~ミズナラに囲まれた静かな山頂~ つるがとやさん(1374m) 2002.9.29.(日) 曇り時々晴れ 9:20中央本線笹子駅-9:45登山口-10:40林道を横断10:45-11:10稜線-12:00鶴ケ鳥屋山12:40-13:40唐沢橋分岐-14:05堰堤-14:30近ケ沢橋-15:00中央本線初狩駅 歩行時間:4時間15分 |
中央線・笹子駅と初狩駅の南側に位置する鶴ケ鳥屋山(つるがとやさん・1374m)は、中央線沿線の山の中では地味な存在だが、自然林の豊かな山である。本社ガ丸と尾根続きにあり、三ツ峠→本社ガ丸→鶴ケ鳥屋山というロングラン縦走をした人もいるだろう。 ただこの鶴ケ鳥屋山は、一山として登るだけでもかなりの脚力を必要とし、1300m台の山としては登りがいがある。紅葉時期前の9月末、船橋沢の登山口から取り付いてみた。 笹子駅を出て、国道とは反対側の右の小道に入る、突き当たりに鶴ケ鳥屋山を示す指導標が立っている。左折して住宅地を見ながらしばらく歩くと、林道を上がって行くようになる。 道端にはノコンギクがまだ咲き残っている。廃屋や水槽などの前を通り過ぎ、緩やかに登って行くと、恩錫林の説明版がある。 やがて船橋沢を何度か石伝いに渡り、山道に入って行く。登山道にはまだ夏の名残があり、少々薮っぽい。 植林の登りを経て道が山腹を巻くようになると、急な登りが始まる。この道は今まで2度下ったことはあるが登りは初めて。これはかなりきつい登りである。道が尾根に上がってからもまだ苦しい登りは続く。

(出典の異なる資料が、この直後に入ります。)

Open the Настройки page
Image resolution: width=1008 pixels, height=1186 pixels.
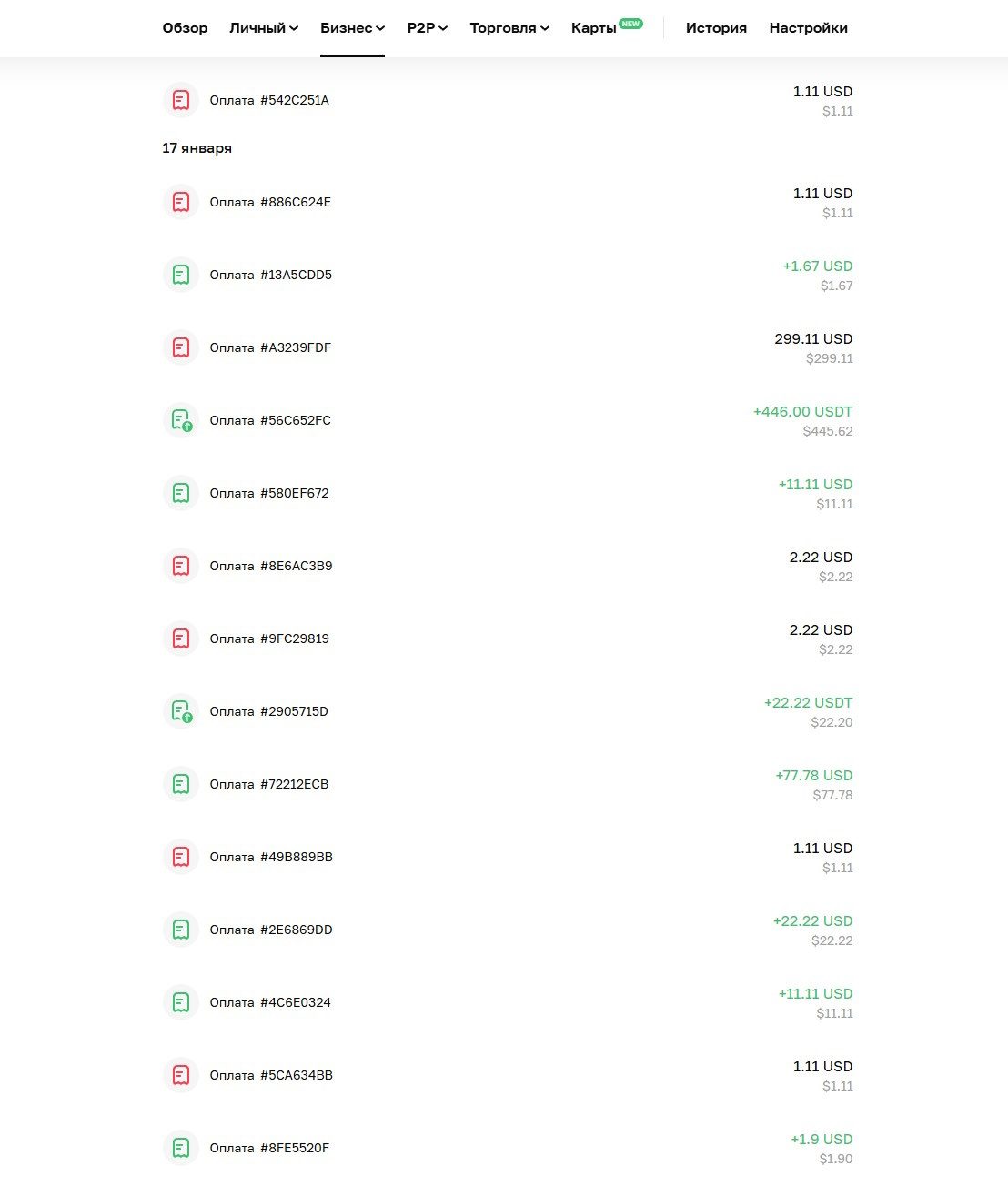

ようやく傾斜が緩やかになると、鉄塔のある切り開きに出る。笹子雁ガ腹摺山、滝子山の展望が背後に広がる。 その後は途中、林道横断する箇所を挟むが大方、傾斜の緩やかな気持ちのいい自然林の中の道である。コナラ、ミズナラ(どちらかよくわからない)が目立ち、上の方にはブナもある。シラカバの白い幹も認められる。 稜線に出るまでの少しの間、ガレていて歩きづらい部分もある。稜線に出たら左に進む。けっこうなアップダウンがある。展望はあまりよくないが、冬の葉を落した頃になれば、富士山などが木の枝越しに眺められるだろう。 稜線にはブナの木がけっこう多い。標高1200mくらいになってきているため、黄変している葉も多く見かけられる。

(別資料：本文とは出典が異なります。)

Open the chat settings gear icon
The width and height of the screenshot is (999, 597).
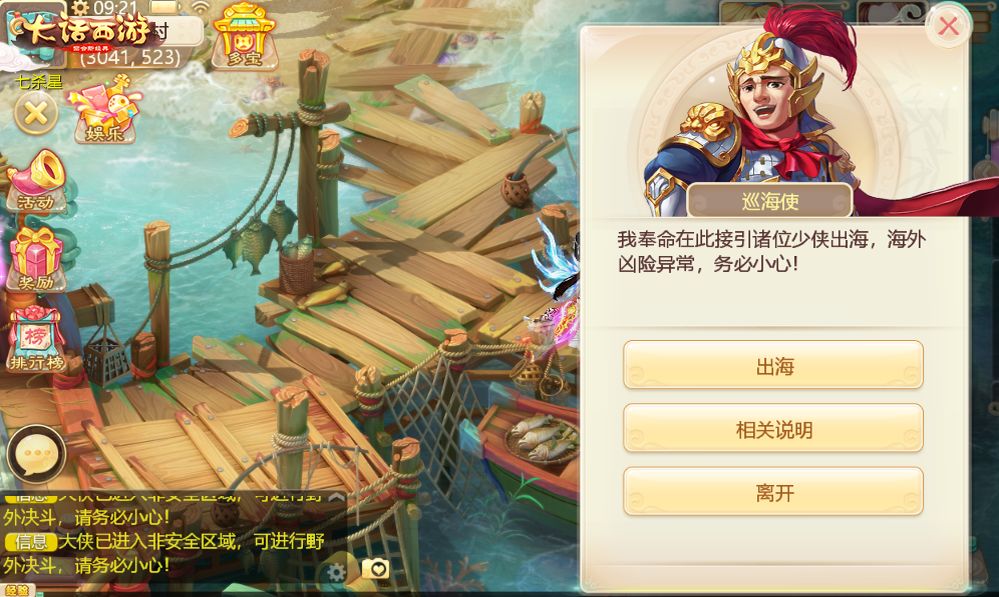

右にモミの植林帯を見た後は、急坂をひと登りで展望が得られる場所に出る。今歩いて来た稜線の先には、頂上部を雲に覆われた本社ガ丸、その左には同じく雲の中の三ツ峠山が眺められる。三ツ峠の左横に富士山がかすかに見える。しかし今日は雲に隠されて、5合目あたりしか見えない。 進行方向にはようやく、木の間から鶴ケ鳥屋山のピークが見えて来る。 さらに何度かのアップダウンののち、鶴ケ鳥屋山の山頂に着く。下から3時間、稜線に出てから1時間くらいかかる。ミズナラとブナに囲まれた静かな山頂からは、木の間から中央高速の道路が小さく見下ろせるにもかかわらず、けっこう山深い山に感じる。 車の音も聞こえるくらいなのであるが、あたりは静寂が支配する。この山頂は、もう少し時期が経つと、ミズナラの葉が黄変して、あたり一面黄金色の光に包まれるのかもしれない。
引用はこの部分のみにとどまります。